Dans la même ville où a été entendue l’affaire de Centralia, c’est-à-dire à Montesano (État du Washington) mais devant une autre cour, 10 autres militants du syndicalisme, révolutionnaire ont été condamnés à des peines variant entre quatre et vingt ans de bagne.
À Chicago, 21 militants ont été condamnes aux mêmes peines, en vertu des mêmes lois. Après que le verdict fut rendu, un juré a osé dite, que si l’avocat avait été mis sur la liste, il aurait, lui aussi, été reconnu coupable. On comprend facilement combien, dans ces affaires, il est difficile de trouver des avocats pour assister les accusés dans leur défense ; ceux qui le font sont sans aucun doute des hommes d’un courage peu ordinaire, puisqu’ils ont à braver la fureur de la populace qui hurle à leurs trousses, la stupidité du public qui les frappe d’ostracisme, et la démence des juges qui les envoient en prison.

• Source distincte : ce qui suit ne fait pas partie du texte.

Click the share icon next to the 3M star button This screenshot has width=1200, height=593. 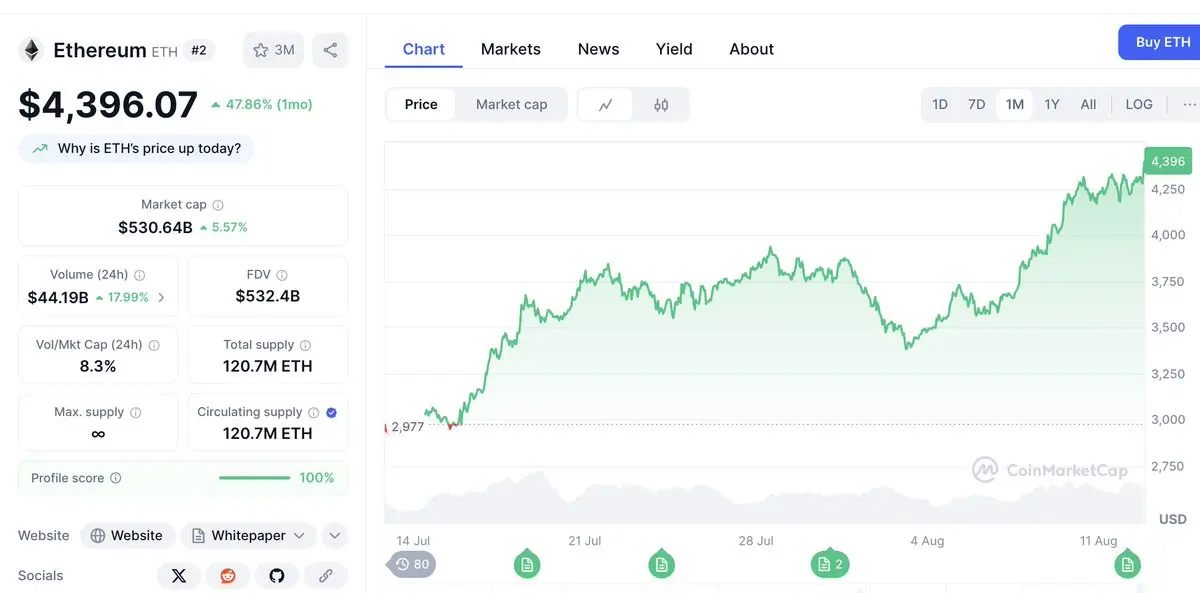(x=330, y=50)
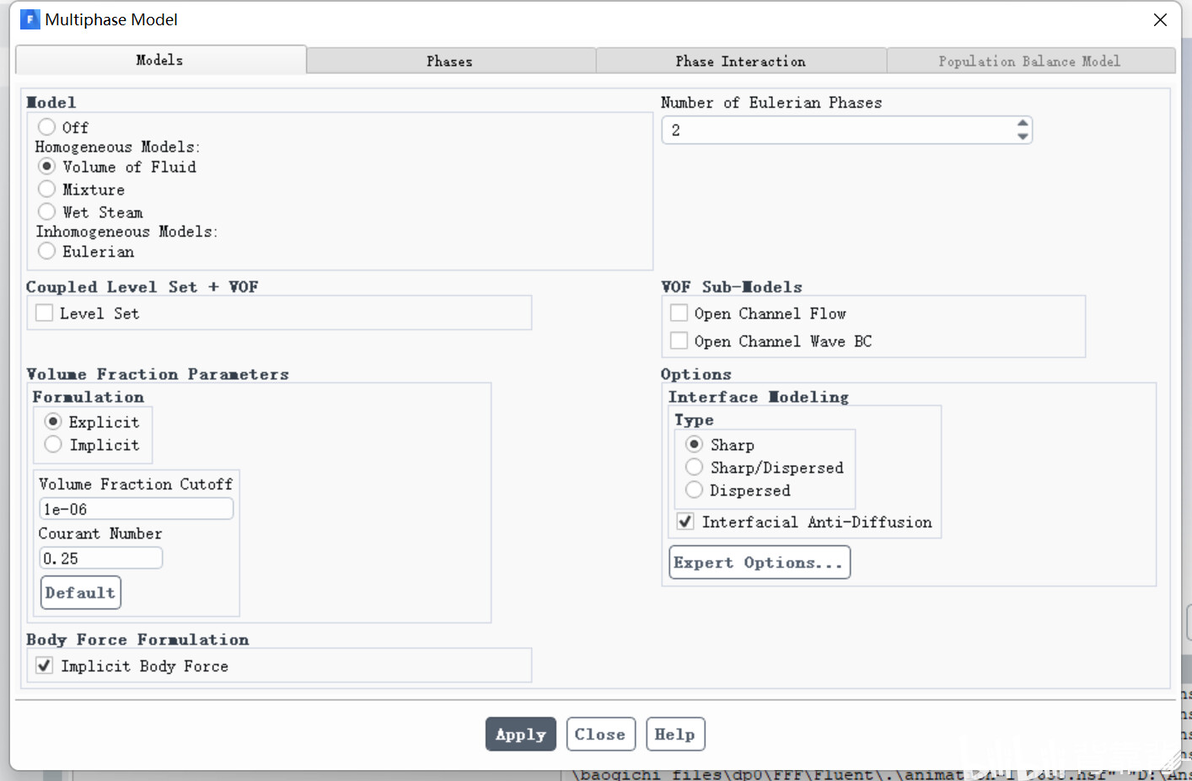Screen dimensions: 1192x781
Task: Select the Wet Steam model
Action: point(47,212)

À Oakland (Californie), une dame de la bourgeoisie, Mlle Anita Whitney, a été condamnée par une cour d’assises pour avoir sympathisé avec des ouvriers persécutés par les lois d’exception ; elle avait aidé ces malheureux à se procurer le cautionnement nécessaire pour obtenir leur liberté provisoire. Cette condamnation a soulevé une profonde indignation dans les milieux où les instincts d’humanité ne sont pas entièrement morts. La campagne pour l’abrogation des lois infâmes continue ; nous osons augurer qu’elle produira bientôt de bous résultats.
Le Ministère dit Travail vient de publier des statistiques qui montrent que, de 1913 à 1919, le coût de la vie a augmenté aux États-Unis de 83,1 % pendant que les salaires n’augmentaient que de 55%.